• [Provided information]:

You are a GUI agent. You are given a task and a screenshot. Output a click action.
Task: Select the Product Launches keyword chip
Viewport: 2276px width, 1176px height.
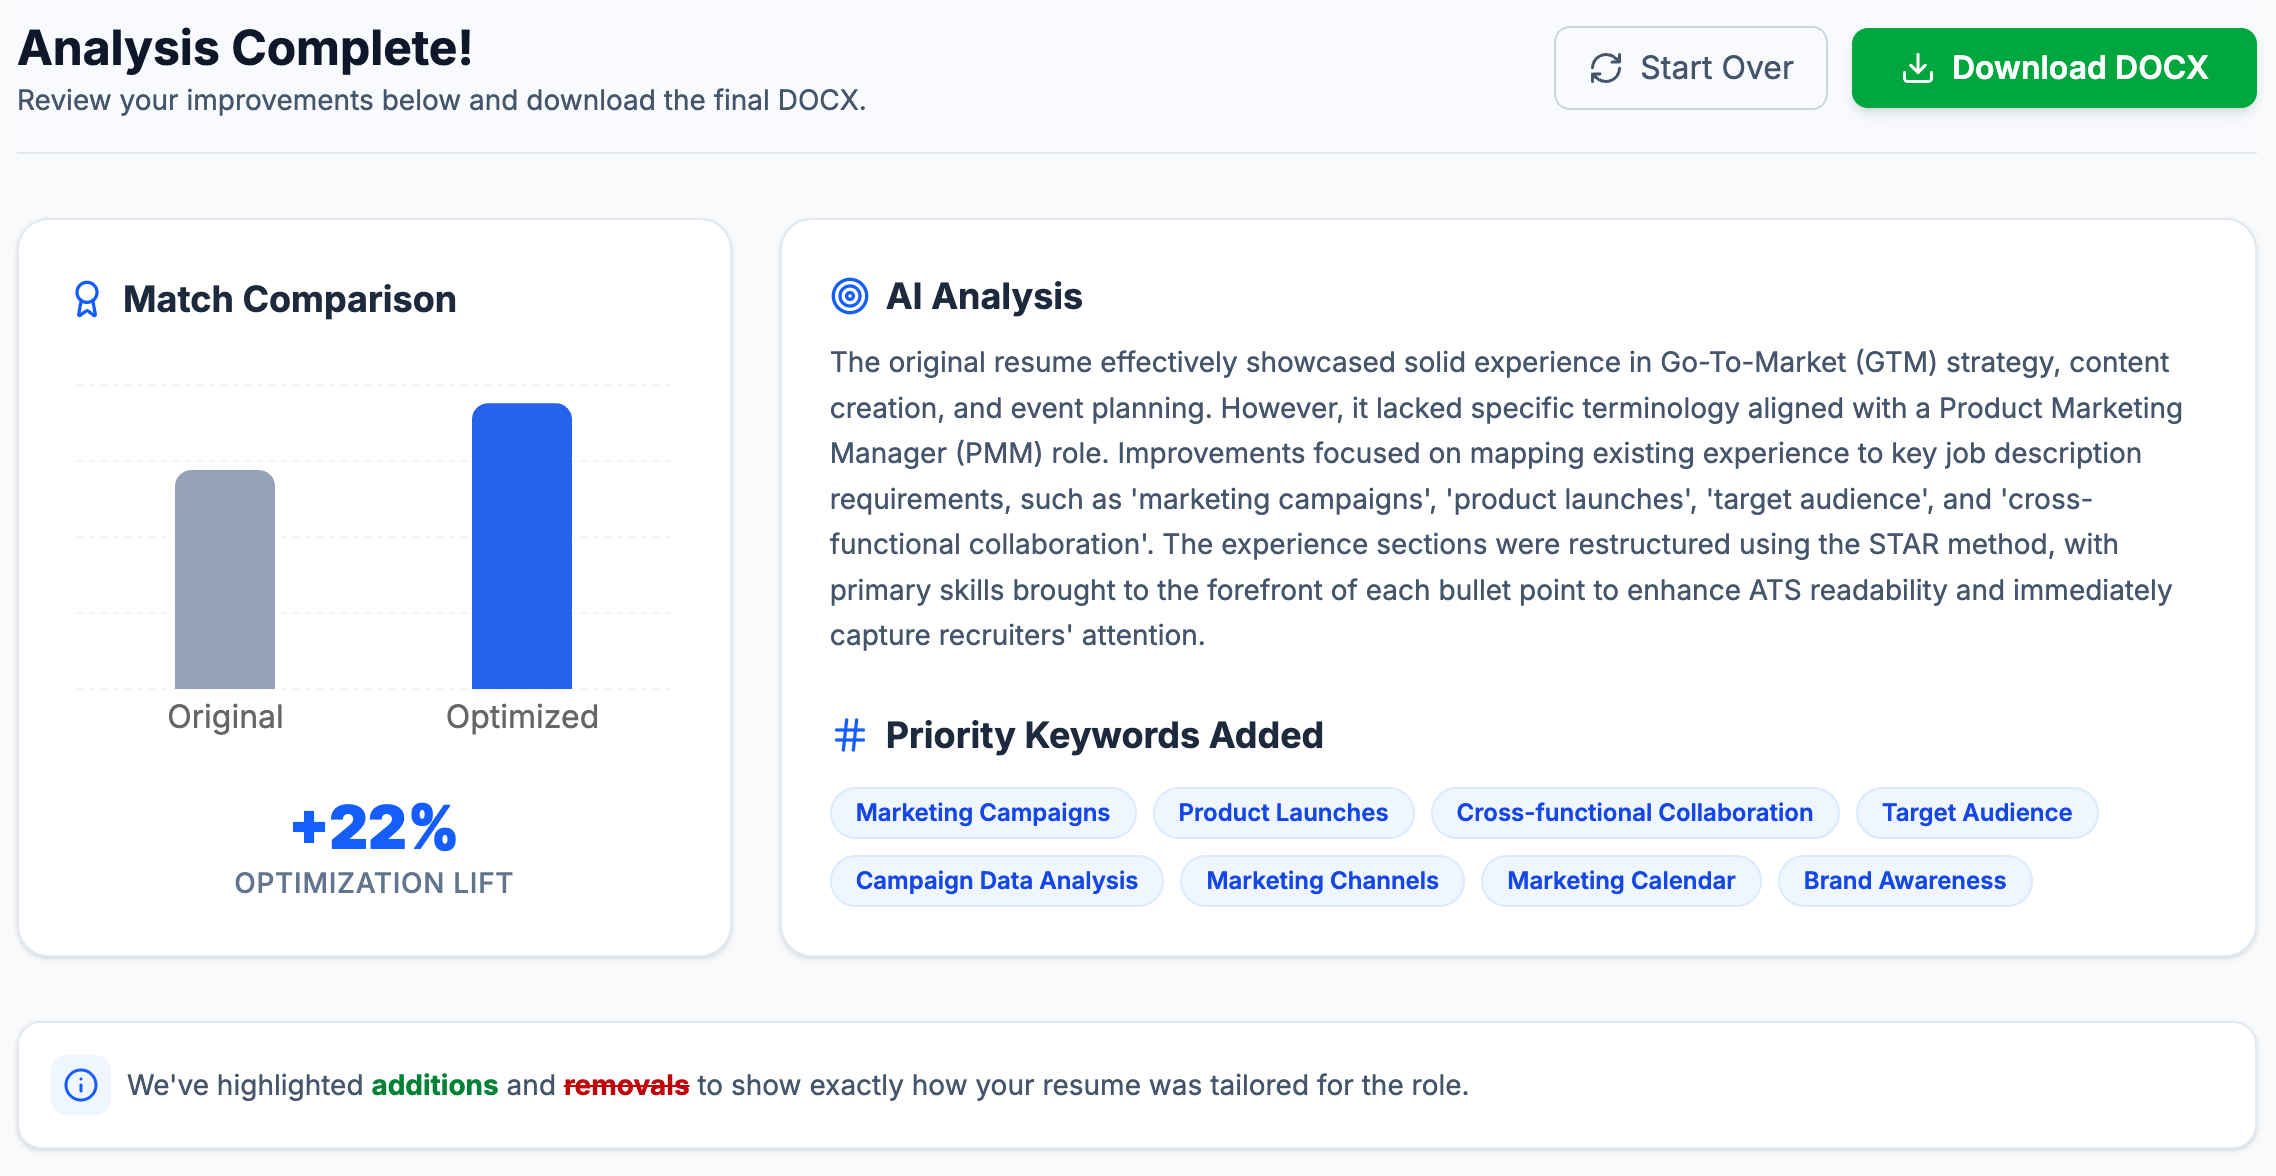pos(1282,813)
* * *
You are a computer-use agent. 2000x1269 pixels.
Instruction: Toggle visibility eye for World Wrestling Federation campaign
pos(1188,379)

• [Exercise]:
Write out each line above with the word "agent".

• [Answer area]:
You are a GUI agent. You are given a task and a screenshot. Output a click action.
You are a computer-use agent. 2000x1269 pixels.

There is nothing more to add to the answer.